DATA FOR THIS EXERCISE →

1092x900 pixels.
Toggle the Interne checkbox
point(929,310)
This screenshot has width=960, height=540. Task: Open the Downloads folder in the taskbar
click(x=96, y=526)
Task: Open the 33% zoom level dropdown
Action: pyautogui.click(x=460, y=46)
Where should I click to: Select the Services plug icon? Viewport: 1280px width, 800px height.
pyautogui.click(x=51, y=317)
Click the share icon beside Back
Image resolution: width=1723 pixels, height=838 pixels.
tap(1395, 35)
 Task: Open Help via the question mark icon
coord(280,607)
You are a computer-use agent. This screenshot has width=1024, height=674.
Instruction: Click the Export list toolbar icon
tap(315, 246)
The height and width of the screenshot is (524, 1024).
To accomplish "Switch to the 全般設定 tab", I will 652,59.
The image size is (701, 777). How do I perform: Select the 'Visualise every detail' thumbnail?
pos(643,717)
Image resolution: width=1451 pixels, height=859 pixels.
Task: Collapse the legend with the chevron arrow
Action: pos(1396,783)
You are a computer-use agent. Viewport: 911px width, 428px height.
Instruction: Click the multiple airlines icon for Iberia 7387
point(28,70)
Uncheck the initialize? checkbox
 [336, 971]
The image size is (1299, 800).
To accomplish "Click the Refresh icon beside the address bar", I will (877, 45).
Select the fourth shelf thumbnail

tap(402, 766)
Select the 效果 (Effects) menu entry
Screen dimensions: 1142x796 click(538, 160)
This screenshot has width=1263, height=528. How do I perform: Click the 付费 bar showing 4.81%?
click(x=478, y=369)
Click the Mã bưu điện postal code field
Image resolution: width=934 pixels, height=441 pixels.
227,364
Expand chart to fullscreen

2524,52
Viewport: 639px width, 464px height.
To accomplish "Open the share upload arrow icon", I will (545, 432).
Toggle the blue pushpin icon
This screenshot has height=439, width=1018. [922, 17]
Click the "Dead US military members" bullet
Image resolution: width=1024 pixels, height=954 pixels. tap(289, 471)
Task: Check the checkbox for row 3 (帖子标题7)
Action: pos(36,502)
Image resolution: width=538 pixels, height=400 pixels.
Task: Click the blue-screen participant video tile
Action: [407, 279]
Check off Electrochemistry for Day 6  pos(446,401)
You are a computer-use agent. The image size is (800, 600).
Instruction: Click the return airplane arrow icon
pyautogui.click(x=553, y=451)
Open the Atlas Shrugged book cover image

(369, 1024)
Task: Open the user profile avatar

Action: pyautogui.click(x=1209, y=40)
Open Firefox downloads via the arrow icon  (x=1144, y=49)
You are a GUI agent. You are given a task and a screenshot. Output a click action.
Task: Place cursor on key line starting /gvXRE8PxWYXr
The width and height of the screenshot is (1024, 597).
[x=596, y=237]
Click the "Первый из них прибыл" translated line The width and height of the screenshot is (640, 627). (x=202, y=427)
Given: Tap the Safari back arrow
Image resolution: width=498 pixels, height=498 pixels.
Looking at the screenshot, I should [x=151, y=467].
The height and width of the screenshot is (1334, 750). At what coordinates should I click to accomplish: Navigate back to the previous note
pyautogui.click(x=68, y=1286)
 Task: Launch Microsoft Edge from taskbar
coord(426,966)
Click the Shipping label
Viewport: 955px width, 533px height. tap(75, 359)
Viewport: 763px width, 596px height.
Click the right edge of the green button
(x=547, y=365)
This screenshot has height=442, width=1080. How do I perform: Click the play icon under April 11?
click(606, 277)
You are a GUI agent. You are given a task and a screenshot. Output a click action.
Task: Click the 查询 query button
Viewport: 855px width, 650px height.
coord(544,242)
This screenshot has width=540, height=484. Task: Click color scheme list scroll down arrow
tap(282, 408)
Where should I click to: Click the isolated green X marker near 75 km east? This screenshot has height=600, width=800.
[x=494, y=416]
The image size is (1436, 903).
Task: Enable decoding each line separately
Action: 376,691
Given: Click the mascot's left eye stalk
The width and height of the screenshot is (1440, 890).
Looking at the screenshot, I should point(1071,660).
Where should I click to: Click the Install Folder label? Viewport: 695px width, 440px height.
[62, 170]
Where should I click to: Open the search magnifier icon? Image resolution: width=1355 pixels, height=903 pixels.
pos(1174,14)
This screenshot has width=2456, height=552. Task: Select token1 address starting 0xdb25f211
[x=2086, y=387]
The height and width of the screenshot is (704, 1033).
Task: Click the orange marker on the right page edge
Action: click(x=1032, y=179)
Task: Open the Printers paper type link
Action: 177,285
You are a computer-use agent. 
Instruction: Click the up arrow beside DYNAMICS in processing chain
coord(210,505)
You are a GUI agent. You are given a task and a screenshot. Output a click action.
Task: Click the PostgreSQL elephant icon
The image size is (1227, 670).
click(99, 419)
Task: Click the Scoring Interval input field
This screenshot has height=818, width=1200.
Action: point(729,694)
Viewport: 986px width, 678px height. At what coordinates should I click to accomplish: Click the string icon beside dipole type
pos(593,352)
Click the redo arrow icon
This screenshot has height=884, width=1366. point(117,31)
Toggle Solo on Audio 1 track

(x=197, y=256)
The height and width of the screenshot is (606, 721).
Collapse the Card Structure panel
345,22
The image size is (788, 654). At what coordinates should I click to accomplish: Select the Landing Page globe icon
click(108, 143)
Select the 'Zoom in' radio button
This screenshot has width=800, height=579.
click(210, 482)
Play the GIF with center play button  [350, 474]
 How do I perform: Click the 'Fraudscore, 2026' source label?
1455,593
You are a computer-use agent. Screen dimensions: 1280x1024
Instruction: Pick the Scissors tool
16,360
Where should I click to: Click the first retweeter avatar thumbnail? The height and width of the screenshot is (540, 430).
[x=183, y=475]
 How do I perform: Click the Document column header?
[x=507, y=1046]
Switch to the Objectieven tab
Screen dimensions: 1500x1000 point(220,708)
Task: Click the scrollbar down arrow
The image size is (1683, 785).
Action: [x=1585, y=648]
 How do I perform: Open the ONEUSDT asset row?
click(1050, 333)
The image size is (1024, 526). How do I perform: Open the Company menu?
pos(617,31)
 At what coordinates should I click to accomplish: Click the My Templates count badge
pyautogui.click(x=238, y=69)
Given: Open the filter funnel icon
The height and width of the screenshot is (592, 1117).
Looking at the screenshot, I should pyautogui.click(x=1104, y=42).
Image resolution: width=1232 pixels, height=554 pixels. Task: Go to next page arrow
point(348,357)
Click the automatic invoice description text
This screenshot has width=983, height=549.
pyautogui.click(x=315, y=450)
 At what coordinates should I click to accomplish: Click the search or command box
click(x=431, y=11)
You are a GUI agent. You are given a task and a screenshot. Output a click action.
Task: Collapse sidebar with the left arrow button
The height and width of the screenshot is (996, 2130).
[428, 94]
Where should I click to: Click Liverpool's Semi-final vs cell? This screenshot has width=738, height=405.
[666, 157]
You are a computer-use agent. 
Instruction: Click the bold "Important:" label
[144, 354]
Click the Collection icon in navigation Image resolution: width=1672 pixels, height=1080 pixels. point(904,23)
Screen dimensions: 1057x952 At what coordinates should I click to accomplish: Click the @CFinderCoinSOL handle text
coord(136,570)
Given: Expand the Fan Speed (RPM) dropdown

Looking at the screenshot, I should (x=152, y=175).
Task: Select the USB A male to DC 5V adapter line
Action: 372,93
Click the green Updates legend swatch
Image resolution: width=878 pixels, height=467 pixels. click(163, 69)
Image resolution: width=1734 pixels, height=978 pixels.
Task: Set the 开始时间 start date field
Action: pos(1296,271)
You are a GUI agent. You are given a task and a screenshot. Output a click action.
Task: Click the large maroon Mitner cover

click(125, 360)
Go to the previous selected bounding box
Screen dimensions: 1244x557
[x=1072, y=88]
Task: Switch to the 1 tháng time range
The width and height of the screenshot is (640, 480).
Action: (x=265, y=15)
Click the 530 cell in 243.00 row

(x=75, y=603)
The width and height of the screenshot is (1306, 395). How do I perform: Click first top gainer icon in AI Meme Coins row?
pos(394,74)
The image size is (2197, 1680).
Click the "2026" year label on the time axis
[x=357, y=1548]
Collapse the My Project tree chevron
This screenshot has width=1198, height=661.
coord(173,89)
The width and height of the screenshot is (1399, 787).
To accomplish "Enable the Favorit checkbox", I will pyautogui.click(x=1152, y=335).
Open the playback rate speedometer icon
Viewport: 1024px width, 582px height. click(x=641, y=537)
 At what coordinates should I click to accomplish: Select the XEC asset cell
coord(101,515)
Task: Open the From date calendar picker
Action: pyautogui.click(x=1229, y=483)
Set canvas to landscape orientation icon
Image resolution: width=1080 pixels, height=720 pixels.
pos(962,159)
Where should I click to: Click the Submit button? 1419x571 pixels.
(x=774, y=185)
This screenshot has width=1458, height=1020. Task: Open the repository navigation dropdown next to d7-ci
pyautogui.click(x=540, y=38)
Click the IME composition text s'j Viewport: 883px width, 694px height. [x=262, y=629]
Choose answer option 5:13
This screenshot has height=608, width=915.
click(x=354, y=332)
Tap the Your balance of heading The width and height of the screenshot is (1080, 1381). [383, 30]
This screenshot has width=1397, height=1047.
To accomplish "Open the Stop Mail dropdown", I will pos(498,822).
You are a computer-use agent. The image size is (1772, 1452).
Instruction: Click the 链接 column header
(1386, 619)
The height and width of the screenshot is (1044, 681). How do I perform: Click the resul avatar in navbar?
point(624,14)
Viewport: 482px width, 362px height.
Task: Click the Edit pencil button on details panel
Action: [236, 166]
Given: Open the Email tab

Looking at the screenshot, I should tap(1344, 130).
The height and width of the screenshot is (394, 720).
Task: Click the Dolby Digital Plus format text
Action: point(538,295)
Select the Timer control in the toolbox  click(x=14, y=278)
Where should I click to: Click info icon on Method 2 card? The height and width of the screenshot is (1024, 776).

TASK REQUIREMENTS →
Both end lines included, restate word for word the lines above from the line with "This screenshot has width=800, height=579." to the line with "Task: Click the scrollbar down arrow", and nothing else.

SOLUTION FOR THIS TASK →
This screenshot has width=800, height=579.
click(210, 482)
Play the GIF with center play button  [350, 474]
 How do I perform: Click the 'Fraudscore, 2026' source label?
1455,593
You are a computer-use agent. Screen dimensions: 1280x1024
Instruction: Pick the Scissors tool
16,360
Where should I click to: Click the first retweeter avatar thumbnail? The height and width of the screenshot is (540, 430).
[x=183, y=475]
 How do I perform: Click the Document column header?
[x=507, y=1046]
Switch to the Objectieven tab
Screen dimensions: 1500x1000 point(220,708)
Task: Click the scrollbar down arrow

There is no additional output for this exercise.